De momento, la falta de regularidad canónica de dicha asociación (o lo que sea que esta es) es una verdadera bendición para ellos, por que los ataques deben realizarse necesariamente desde fuera y no es posible imponérseles ninguna clase de cuña jurídica interior; puesto que, desde la óptica de los modernistas y de ciertos círculos vaticanos, se trataría tan solo de un movimiento puramente cismático que está fuera de la Iglesia; y que no ha merecido nunca, ni merecerá ahora, el trato demagógico y untuoso que se ha dado a verdaderos cismáticos como los protestantes; para citar solo un ejemplo. De manera que resulta imposible, desde todo punto de vista, ingerir en su funcionamiento y constitución interna, sin previamente admitírselos con capacidad plena dentro de la estructura jurídica de la Iglesia, algo que todavía se ve lejano. Los ataques contra dicha Fraternidad no deben considerarse, por lo tanto, cuestiones aisladas o ajenas al Cuerpo mismo de la Iglesia, porque demuestran a las claras que el modernismo conoce con bastante aproximación su talón de Aquiles; y reconoce desde dónde podría provenir la restauración eclesiástica que tanto desea impedir, y cuáles serían los peligros para la futura religión sincretista que tanto anhela construir.

En su concepción, típicamente horizontal y humanista, descreen del origen divino y, consiguientemtne, del auxilio sobrenatural que socorre a la Iglesia y, nos parece, la ven ya humanamente derrotada —en lo cual no les falta mucha razón— por lo que deben evitar a todo trance la restauracíon de una Doctrina y una Liturgia que, como quiera que sea, conocen de antemano es capaz de re-suscitar flores de santidad y el infalible espíritu misional que ha hecho de la Iglesia, al menos en el orden histórico, una institución única, mártir y de permanente predominio espiritual.

La denigración constante de la doctrina por medio de su relativización y de la santidad de los más sagrados ministerios, tarea que corre normalmente a cargo de algunos purpurados infiltrados en la Iglesia que pretenden poner en crisis la doctrina divina, haciendo llover dudas sobre la autenticiad, firmeza e inamovilidad de las fuentes de la Revelación, son más de lo mismo: lobos disfrazados de pastores que, a la postre, se ven confundidos cada vez que el Vicario de Cristo toma la palabra y dice lo que hay que decir, tal como debe decirse.

La Iglesia, a despecho de cuanta supuesta regla natural o pretendidamente “científica” ha osado ponerle límites, fué siempre un lugar donde se dieron feliz encuentro el misterio y el milagro, y muestra al presente su subsistencia misma como el hecho más asombroso de la época.

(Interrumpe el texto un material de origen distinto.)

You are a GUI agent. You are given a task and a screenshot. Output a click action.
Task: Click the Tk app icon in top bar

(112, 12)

A los conatos, intentos y atentados de ponerle fin desde fuera, siempre ha respondido con crecientes conversiones y mayor santidad, de lo cual es eficaz y sangriento testigo el siglo XX; a este último intento, que creemos final, de ponerle fin desde adentro, ha respondido de una manera que asombra aún más: Ha tomado fuerzas de donde parecía no haberlas más (incluyendo el destacable hecho de que S. S. felizmente reinante haya considerado conveniente desautorizar al otrora cardenal J. Ratzinger) y ha dado otro inesperado salto hacia arriba.

Los progresistas en particular y los modernistas en general, no creen que la Iglesia sea obra de Dios, obra permanente de Dios, que en todo tiempo la auxilia y la recrea desde la nada que somos sus miembros inferiores, resucitando permanentemente el Cuerpo Místico de Su Hijo, que es la Cabeza invisible.

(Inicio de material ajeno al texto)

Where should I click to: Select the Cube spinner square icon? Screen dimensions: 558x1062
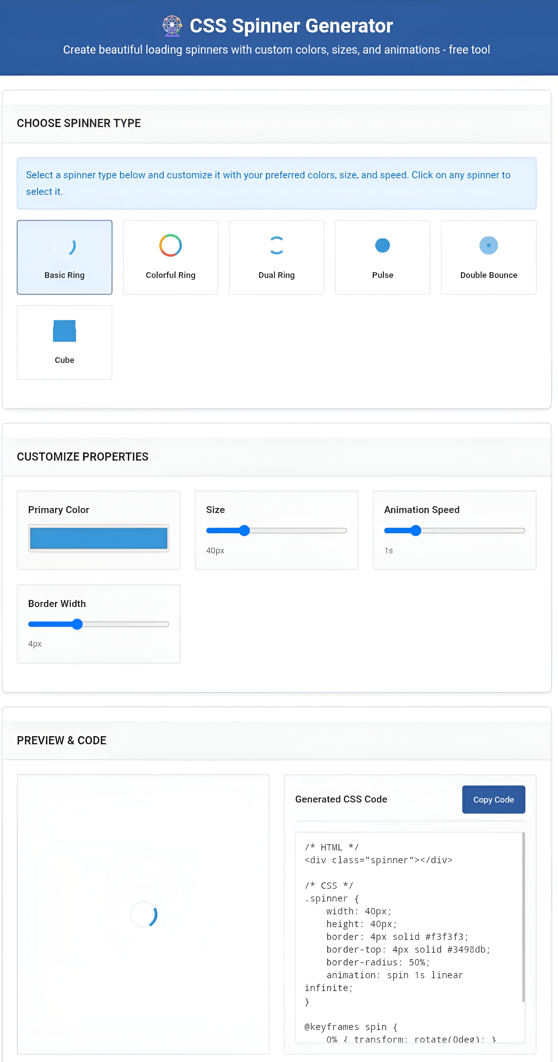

De hecho, los modernistas no creen esto pero, según parece, quien sí lo creería sería el autor último de los ataques contra la Sagrada Liturgia que hemos presenciado —y sufrido— estos últimos años, en particular, a partir del desembargo de la Liturgia Tradicional, punto de inflexión del ataque contra el Papado y la Iglesia toda. Alguien sabe que la fortaleza de la Iglesia está en la Presencia de Cristo en medio de ella; y que esa Presencia es Eucarística.

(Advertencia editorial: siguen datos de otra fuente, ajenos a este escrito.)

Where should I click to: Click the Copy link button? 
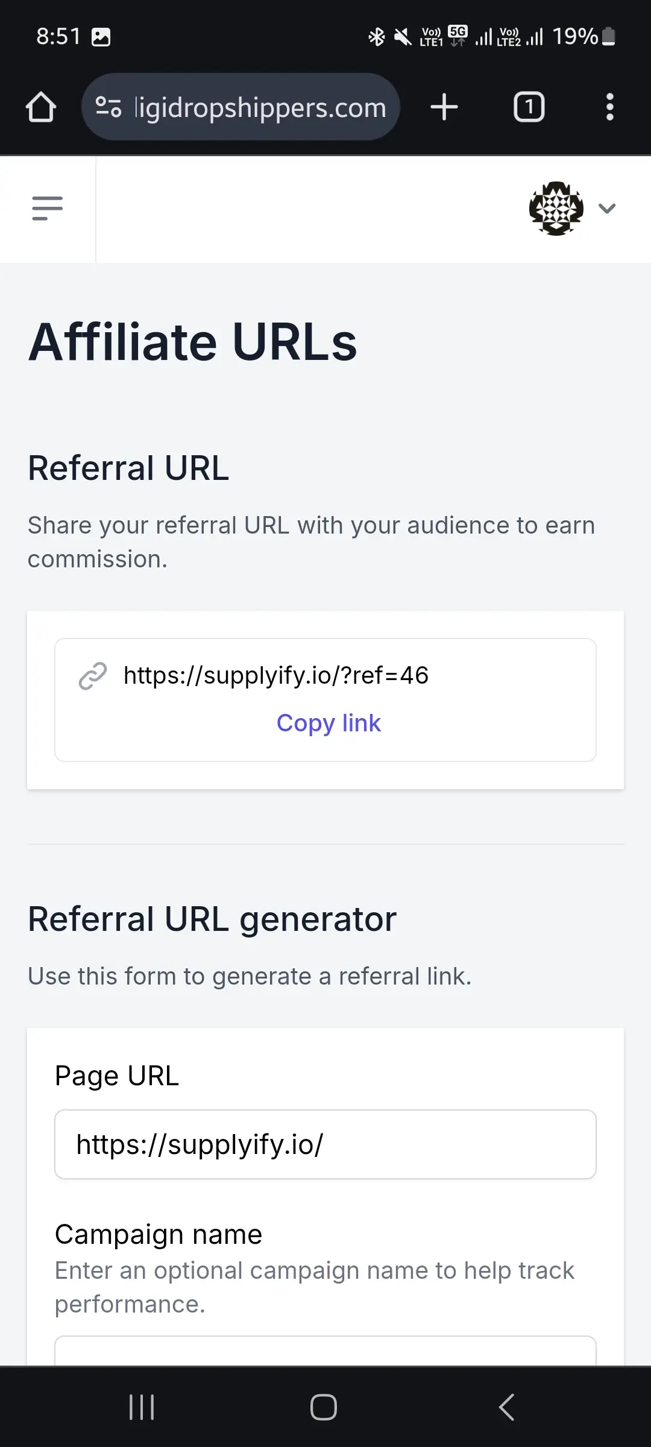pos(329,723)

Esta lucha presente, de la cual todo, absolutamente todo depende, parece tener poco sentido para el mundo: una Misa más o una Misa menos no hace demasiado a favor ni en contra, según lo juzgan aquellos que no ven la Iglesia sobrenaturalmente; y esta visión sobrenatural se obtiene exclusivamente desde la Fe y no por otros medios, salvo los milagros. Y el caso, es que Nuestro Señor se preguntó si habría Fe sobre la tierra cuando Él volviera.